Comment by turtleyacht
9 hours ago
It would be nice to set up immutable config down to the granularity of a git commit, sharing it as a single file, and be able to reproduce that setup on anyone's machine. Instant onboarding and mirrored production (barring secrets).
With the caveat of it not being a portable single file, I find custom image-based Linuxes fill this gap perfectly.
There's of course Fedora Silverblue / Fedora Bootc with https://universal-blue.org/ and https://blue-build.org/ being good examples.
Recent developments have seen the creation of bootc images for non-Fedora distros too, and at this point I've seen quite a few cool arch-bootc custom images, completely customized to the author's desires. See: https://github.com/bootcrew/, https://github.com/tartaria-dev/tartaria
For me, this is the holy grail. Every time I switch laptops, I lift all my config files and such over, but there's always so many system level configs and other things that you have to go and manually fiddle. On top of that, some apps don't really behave well when you just move config files to e.g. under a different username etc. Would be nice if there was a comprehensive solution to this problem, need to try nix-darwin out.
nix-darwin is essentially this. I have a small bootstrap script to install Xcode CLI and Nix, git clone my dotfiles and activate the config. That in turn sets up the system, also installs Homebrew, installs apps from the App store and sets up all my configs. The only thing I need to do after is sign into some accounts.
Speaking from the viewpoint of a whole operating system images, the main challenge is that while Nix allows you to create ephemeral environments, many people (myself included) have various hard-coded paths for mounting hard drives. If you want something to be shareable, you have to create a workflow in which the user environment is activated interactively after a tty session is acquired. Same goes for any system services that need persistence -- these have to be configured to be activated at runtime. It's a lot of work for a party-trick. It's probably possible to configure the system such that the log-in needs a FIDO2 key which is also used for LUKS drives, which would be similar to how macOS handles log-ins.
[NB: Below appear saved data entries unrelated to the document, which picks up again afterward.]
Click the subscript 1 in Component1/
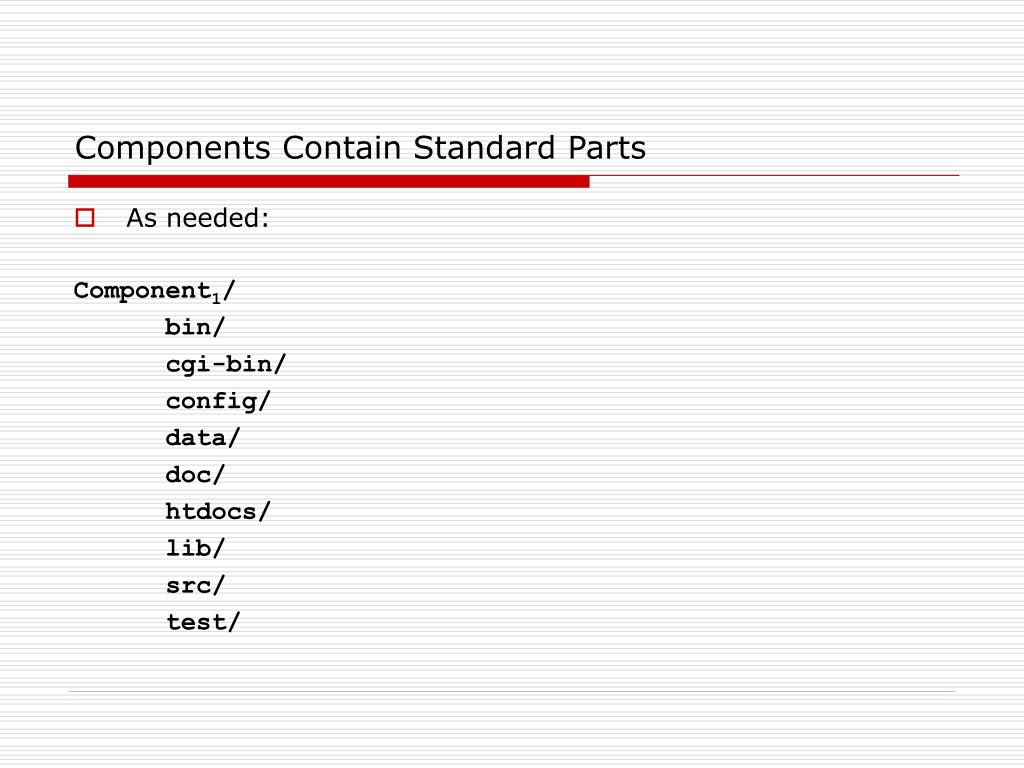This screenshot has width=1024, height=768. (216, 299)
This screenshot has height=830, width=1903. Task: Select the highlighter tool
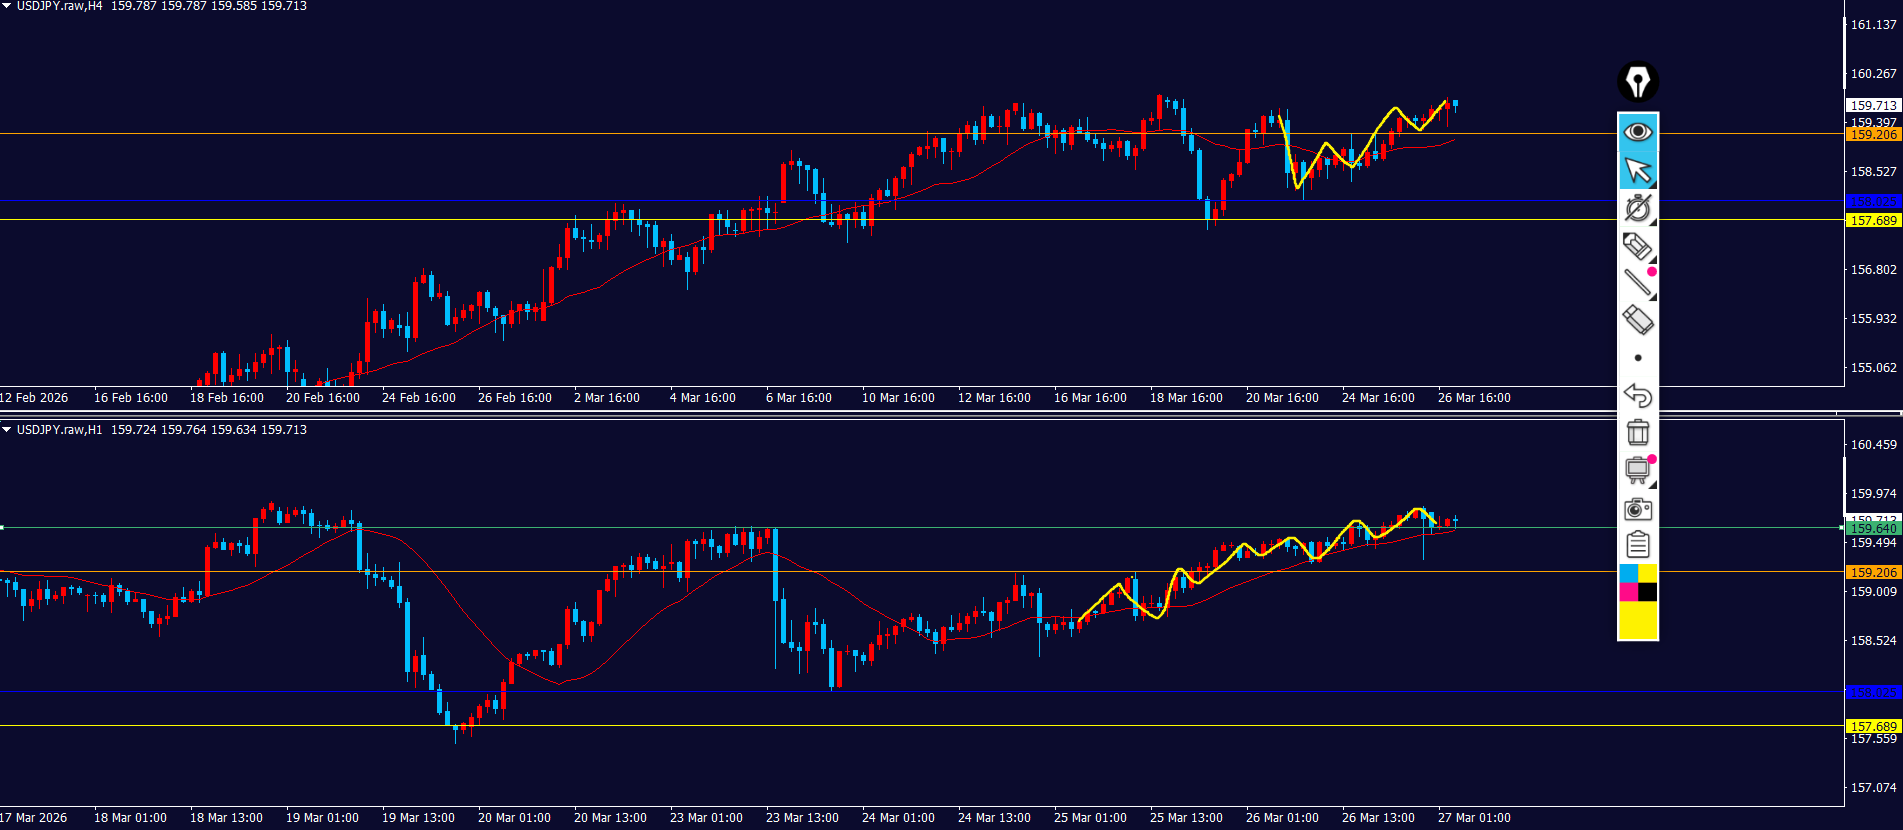[1637, 246]
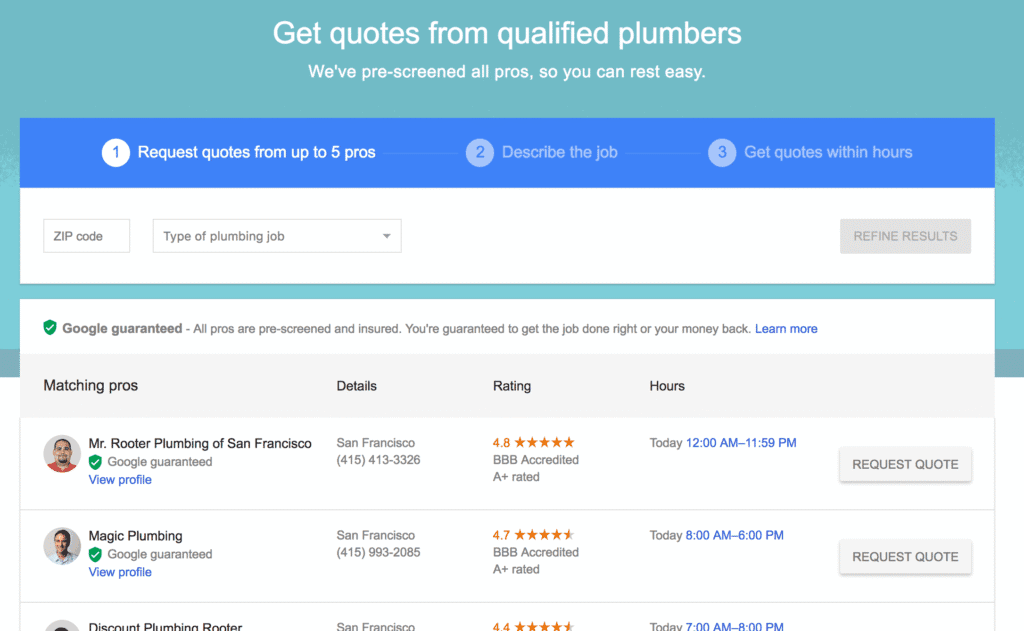
Task: Click Discount Plumbing Rooter's avatar thumbnail
Action: click(x=62, y=624)
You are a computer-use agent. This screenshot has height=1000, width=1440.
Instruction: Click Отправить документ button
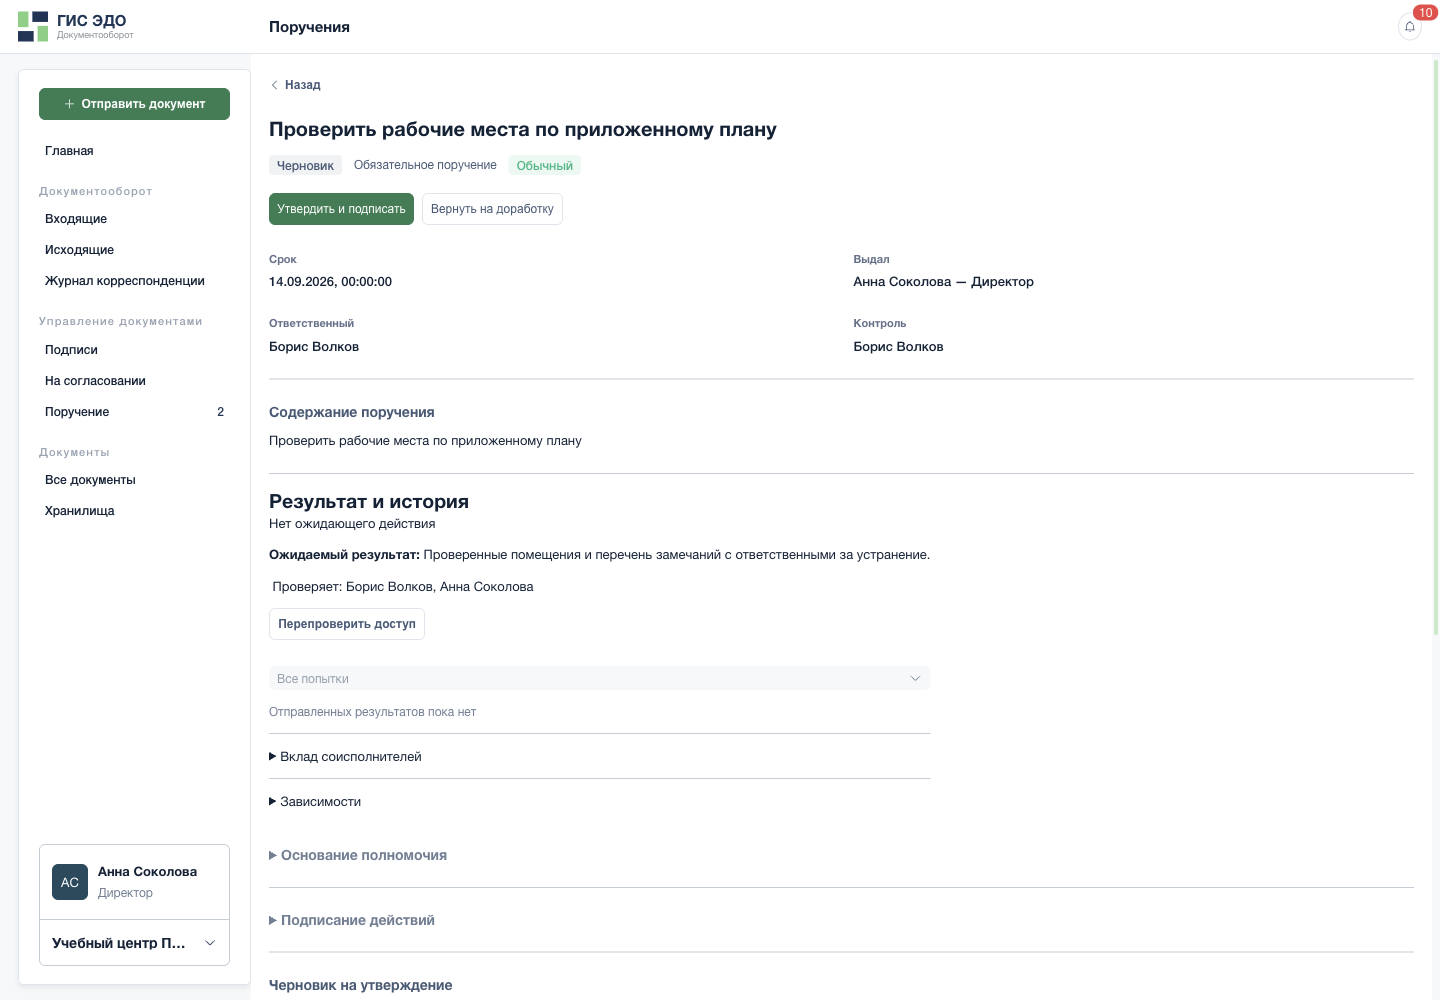(134, 104)
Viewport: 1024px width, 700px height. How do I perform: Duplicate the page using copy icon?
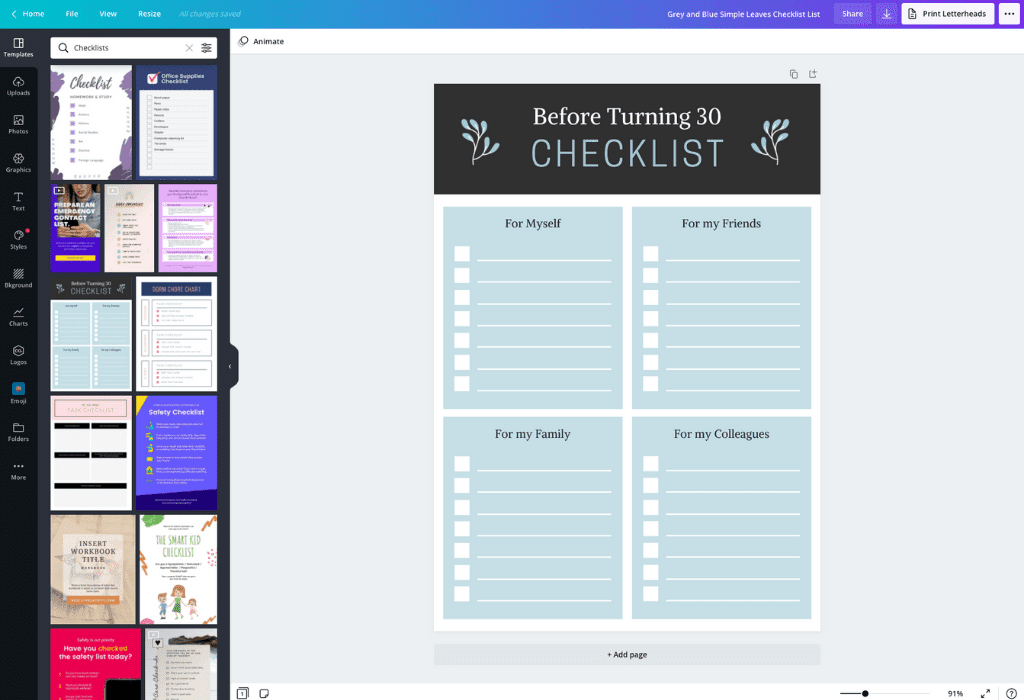point(793,74)
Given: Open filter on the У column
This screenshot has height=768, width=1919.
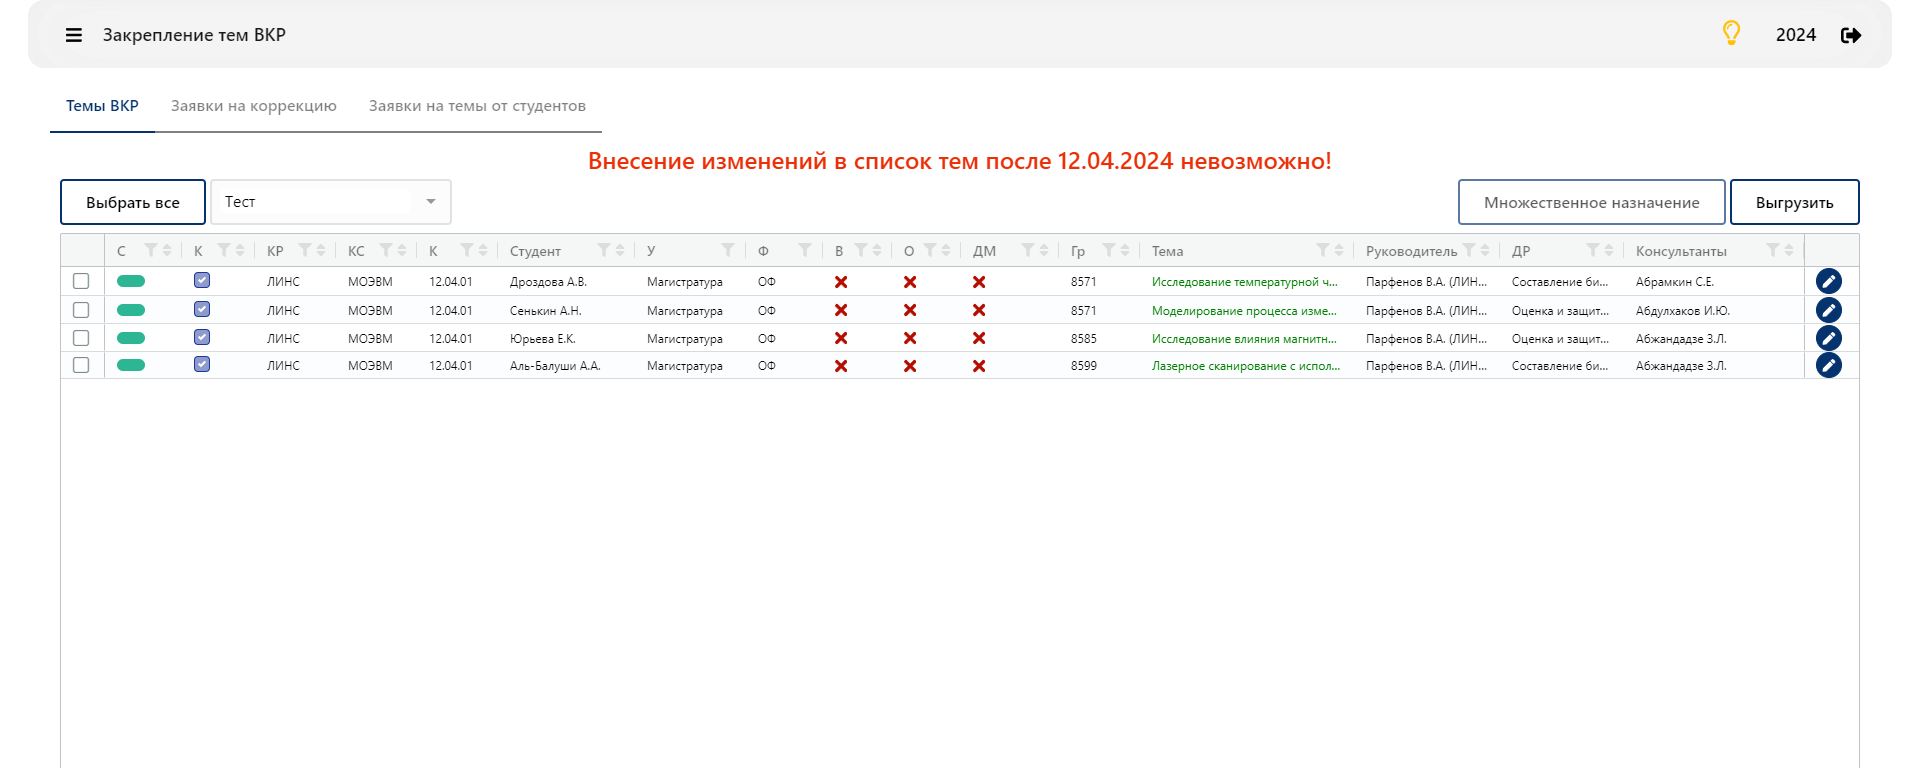Looking at the screenshot, I should pos(728,250).
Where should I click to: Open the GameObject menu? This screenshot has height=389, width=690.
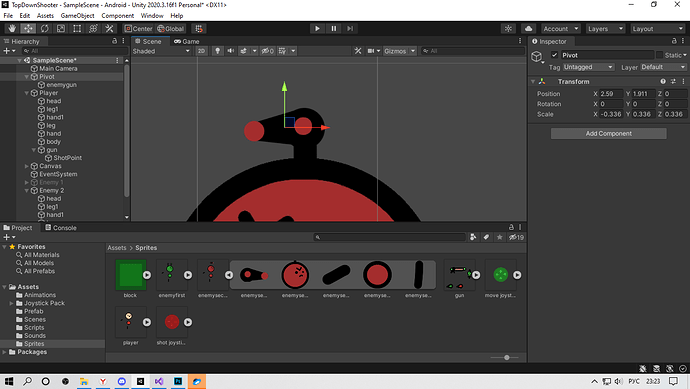click(77, 15)
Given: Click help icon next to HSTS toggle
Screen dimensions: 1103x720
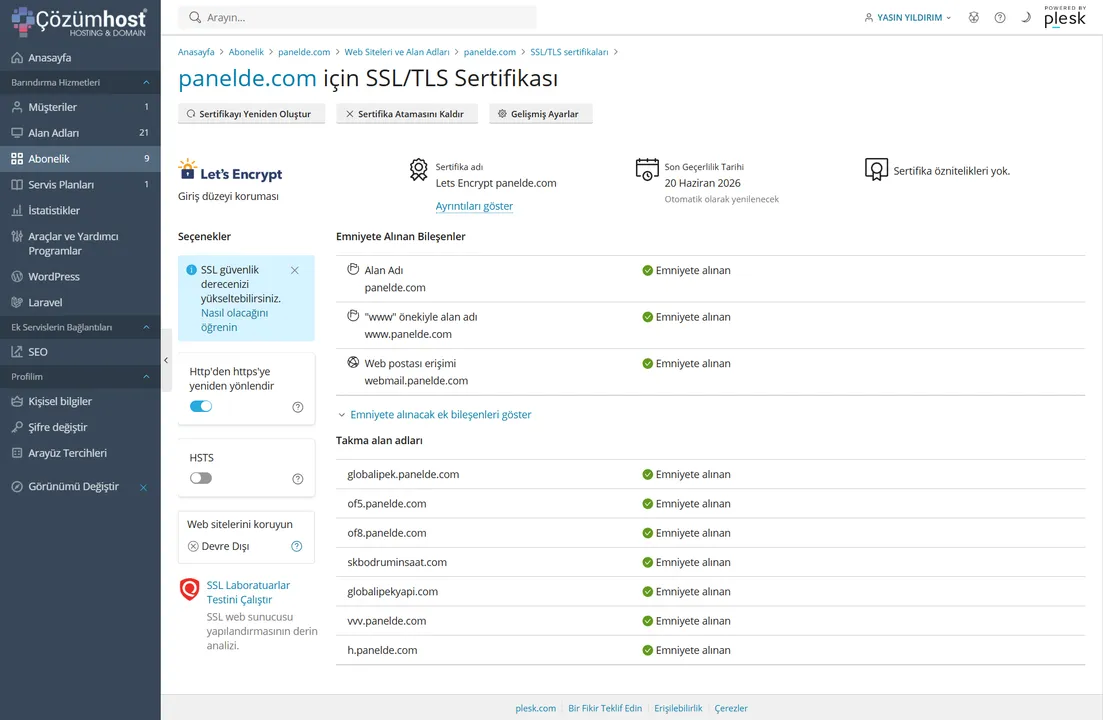Looking at the screenshot, I should 297,479.
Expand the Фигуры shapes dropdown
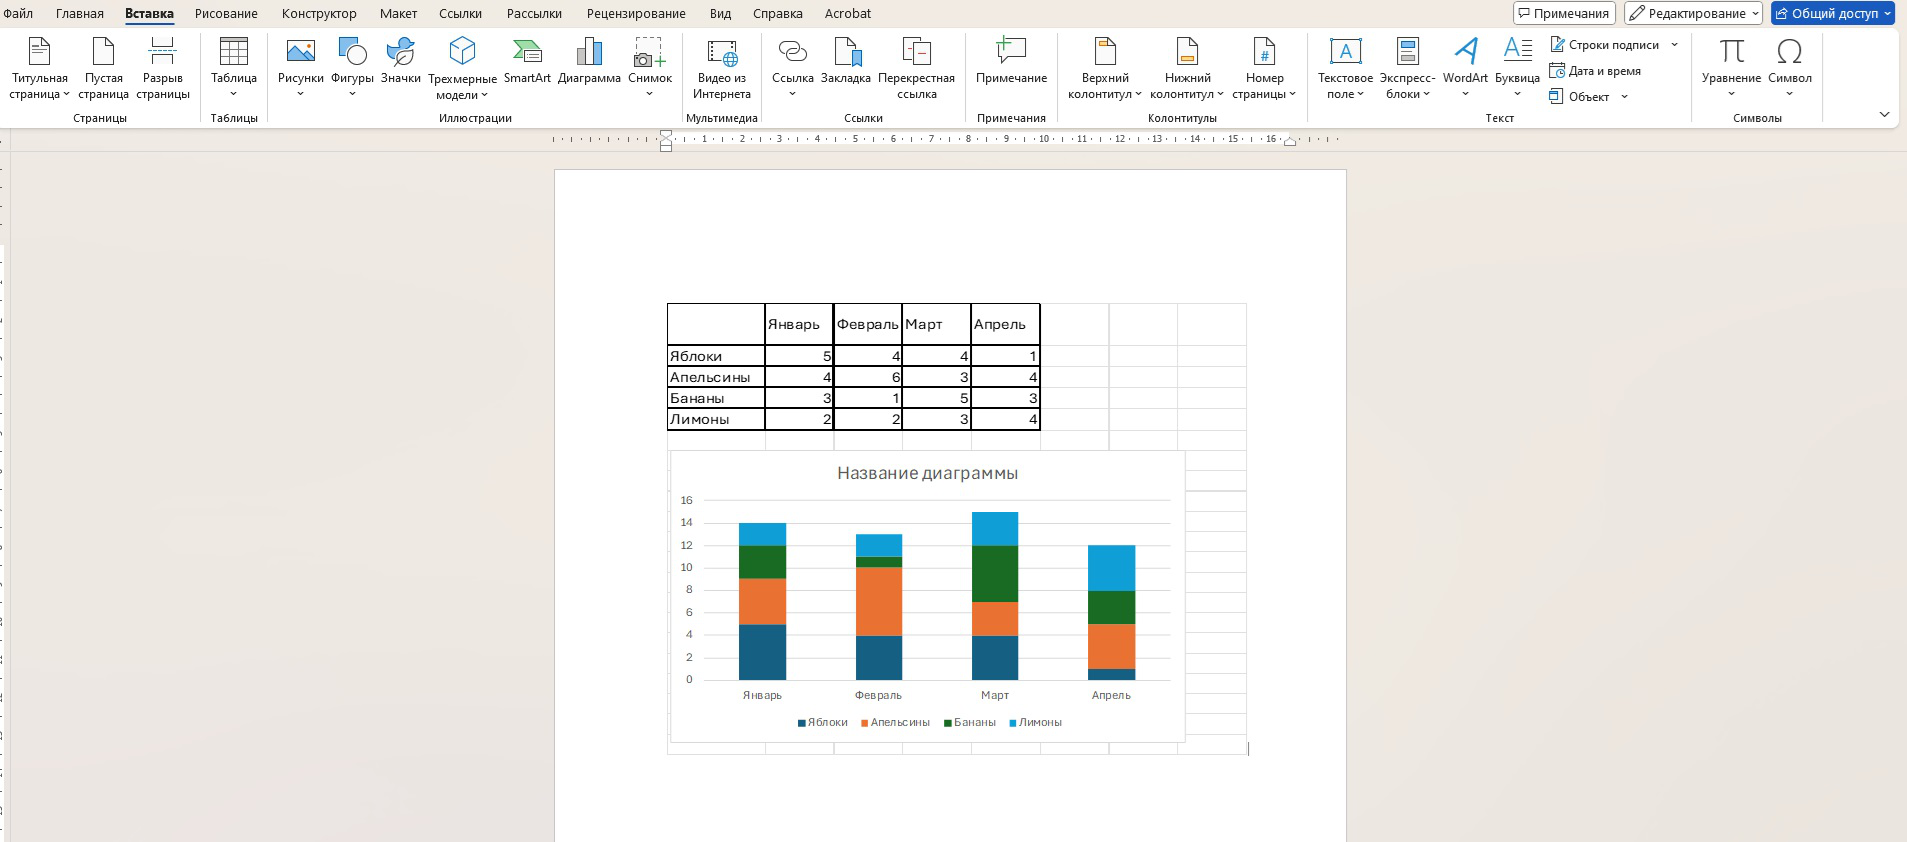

But abstracting this such the login works on every machine possible suddenly requires filesystems to be networked, and so on.
That being said, we used NixOS images to boot several Windows PCs of my friends into RAM to play Halo 3 multiplayer split-screen. Most of my friends were mainly confused why they could play with any gamepad they had in their shelf. They also left the event with no permanent changes to their PCs.
I haven't used Nix yet, but I have done exactly this a number of times with Guix now. I assume Nix has the same capabilities. In Guix you can specify a home configuration that includes packages, configuration files, and running services all in one manifest.scm file. If you want to make sure that it's isolated from whatever else is set up on the system you can launch that manifest in a container with a single extra flag
this is basically the purpose of nix flakes, which take in inputs (usually git repositories) and provide outputs (compiled files, docker images, etc). it's a pain to get going, but not tremendously difficult with some googling. It's a lot easier with AI as well.